Passage fourni >>
Peut-on imaginer que bientôt les entretiens de personnalité à l’embauche soient remplacés par des tests d’électro-encéphalographie intracrânienne ? Pouvez-vous imaginer un supermarché qui, par prélèvement d’informations neuronales à l’instant même où vous y entrez pour faire vos courses, connaisse d’ores et déjà vos intentions d’achat et décide en conséquence de modifier ses offres commerciales voire ses prix ? Verriez-vous une difficulté enfin que toutes vos actions futures, vos intentions de vote comme vos choix de vacances, soient connues de vos interlocuteurs avant même que vous ayez réfléchi au problème, et ce grâce à des systèmes d’imagerie par résonance magnétique fonctionnelle ? Ce petit monde est celui que nous promet, entre autres applications, le développement de la connaissance de plus en plus perfectionnée de nos mécanismes cellulaires et cérébraux. D’où le développement de notions comme la neuroconsommation, le neurotraining, la neuropolitique ou encore le neuromanagement, expression qu’il va falloir en gestion s’habituer à entendre du plus en plus, tant la compréhension que nous avons des comportements organisationnels sera bientôt fortement impactée par ces nouvelles connaissance accumulée par les neurosciences.

Travail demandé >>
Traduisez en anglais la phrase suivante, tirée du passage fourni sur le neuromanagement : « Peut-on imaginer que bientôt les entretiens de personnalité à l’embauche soient remplacés par des tests d’électro-encéphalographie intracrânienne ? »

Extrait de données >>
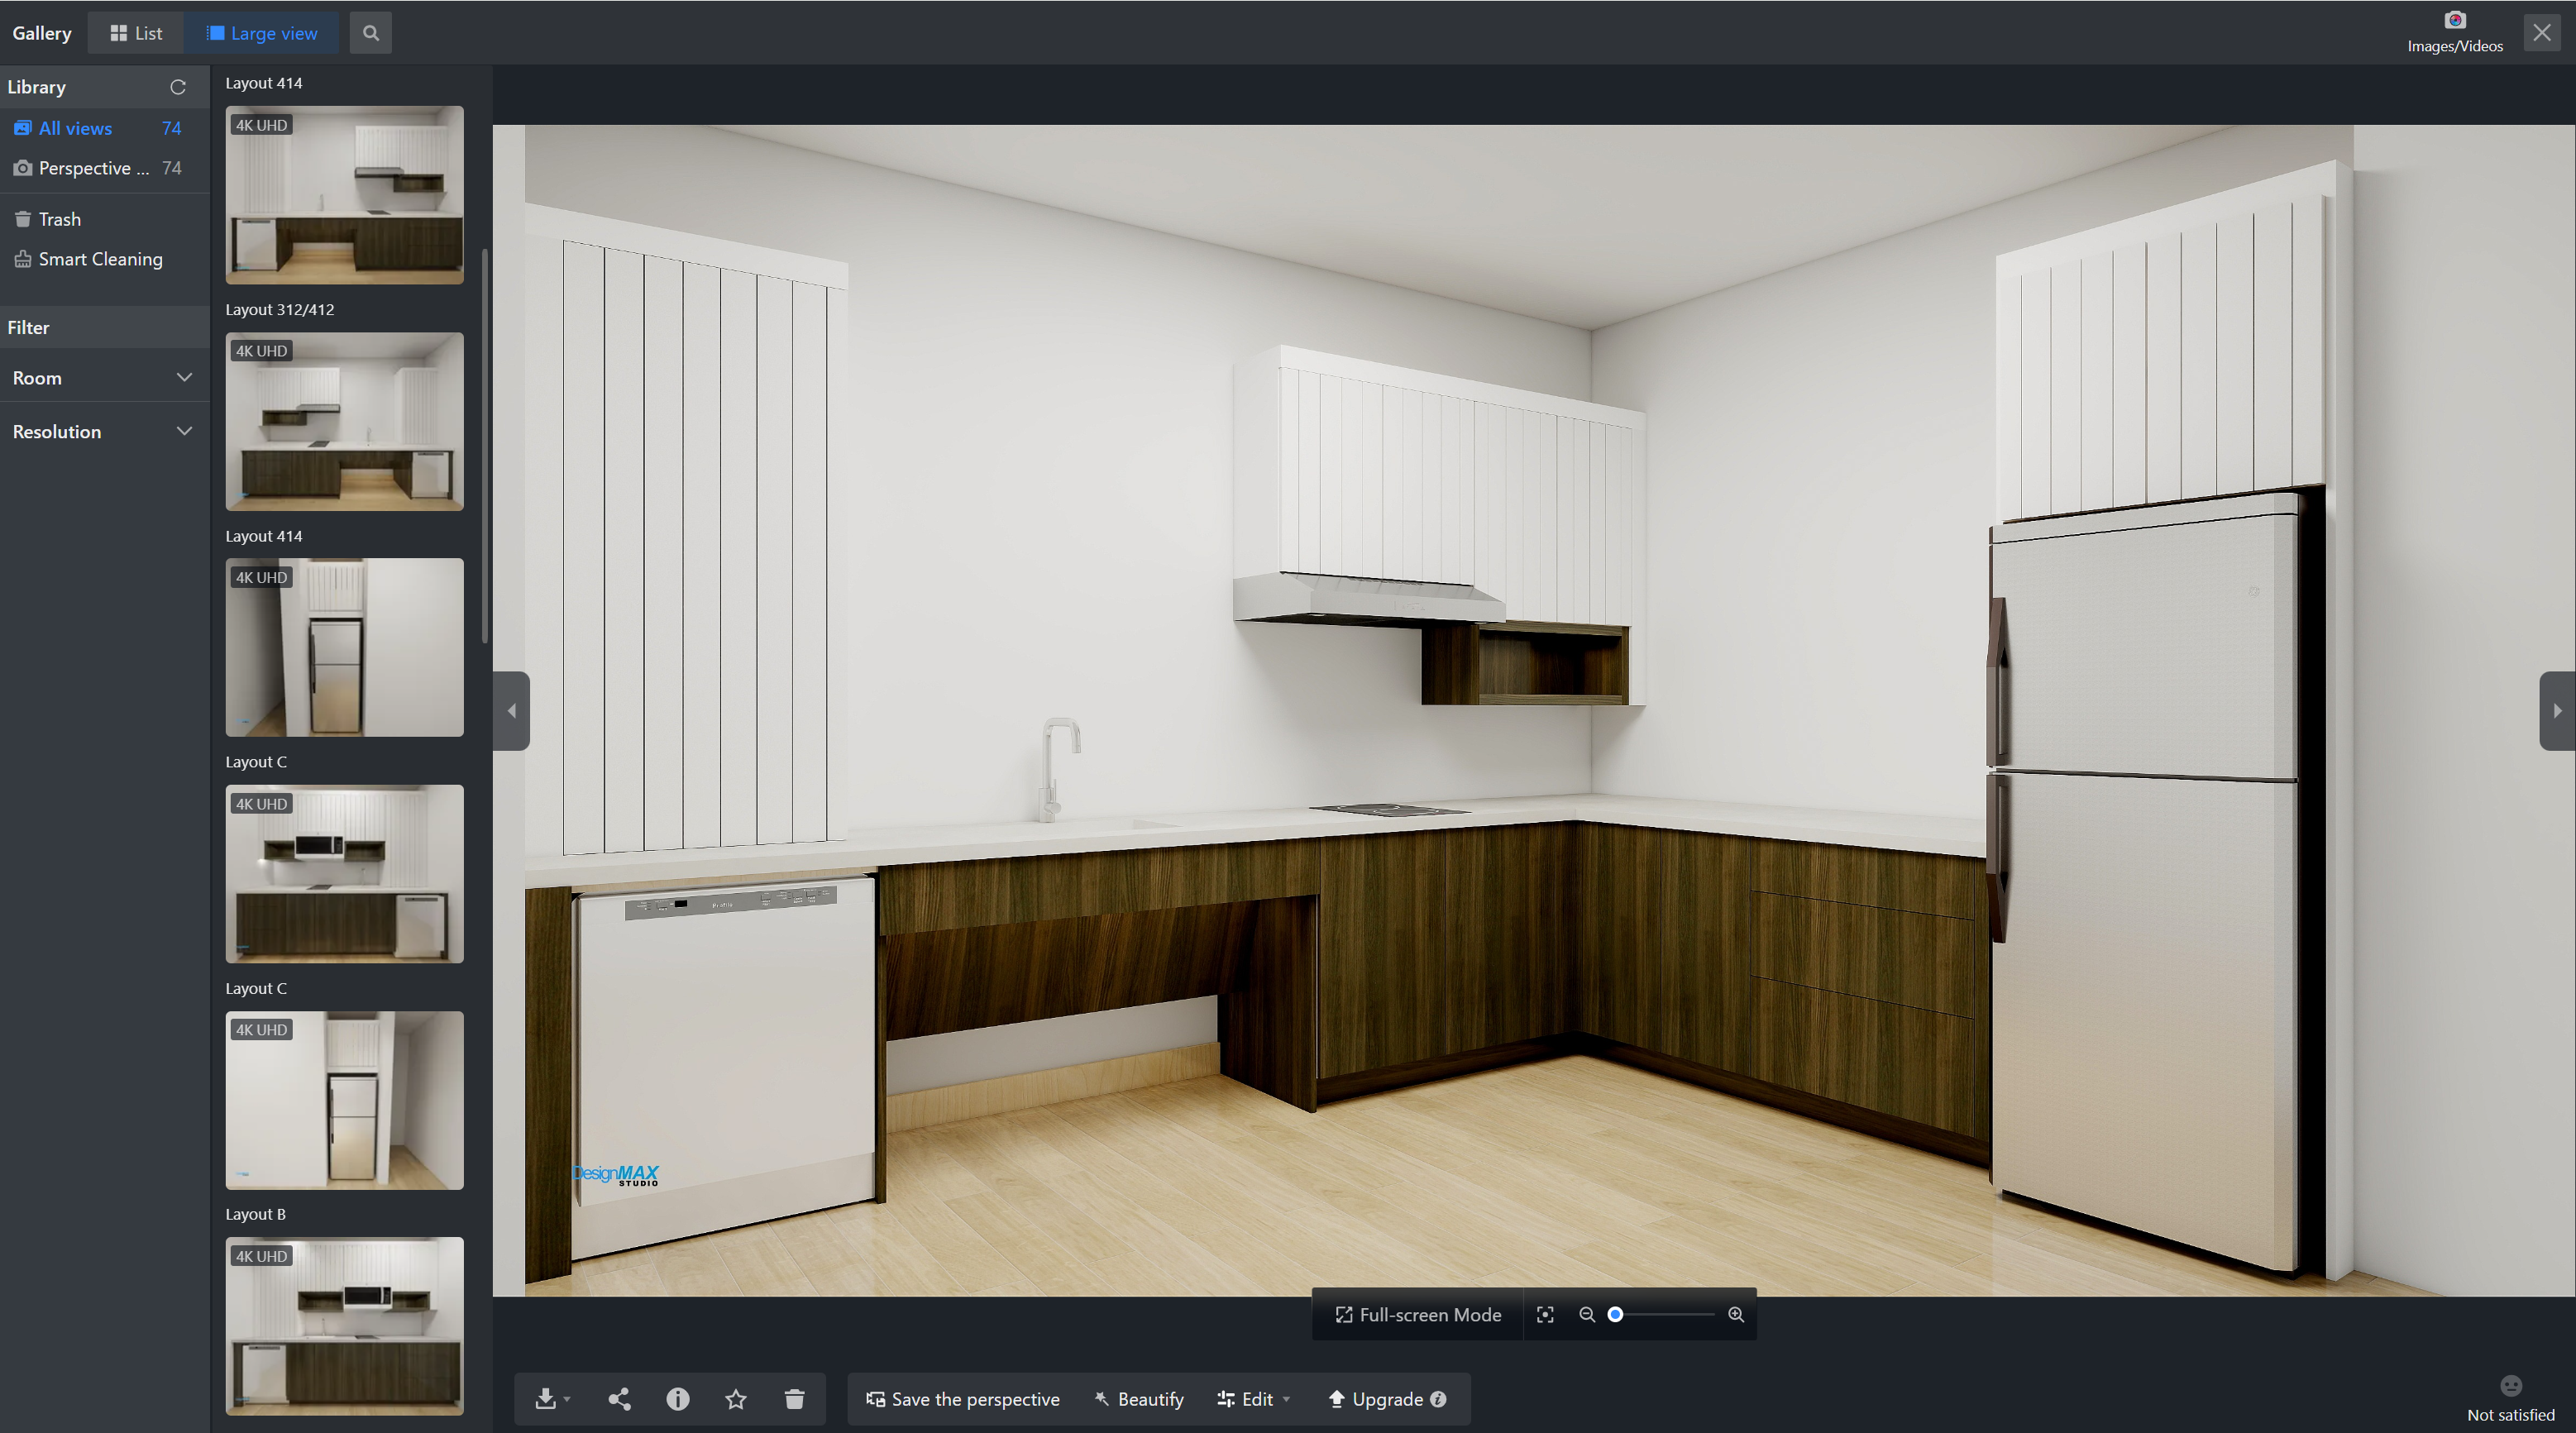Click the zoom in magnifier icon
Viewport: 2576px width, 1433px height.
(x=1736, y=1314)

Réponse rédigée >>
Can one imagine that personality interviews in hiring will soon be replaced by intracranial electroencephalography tests?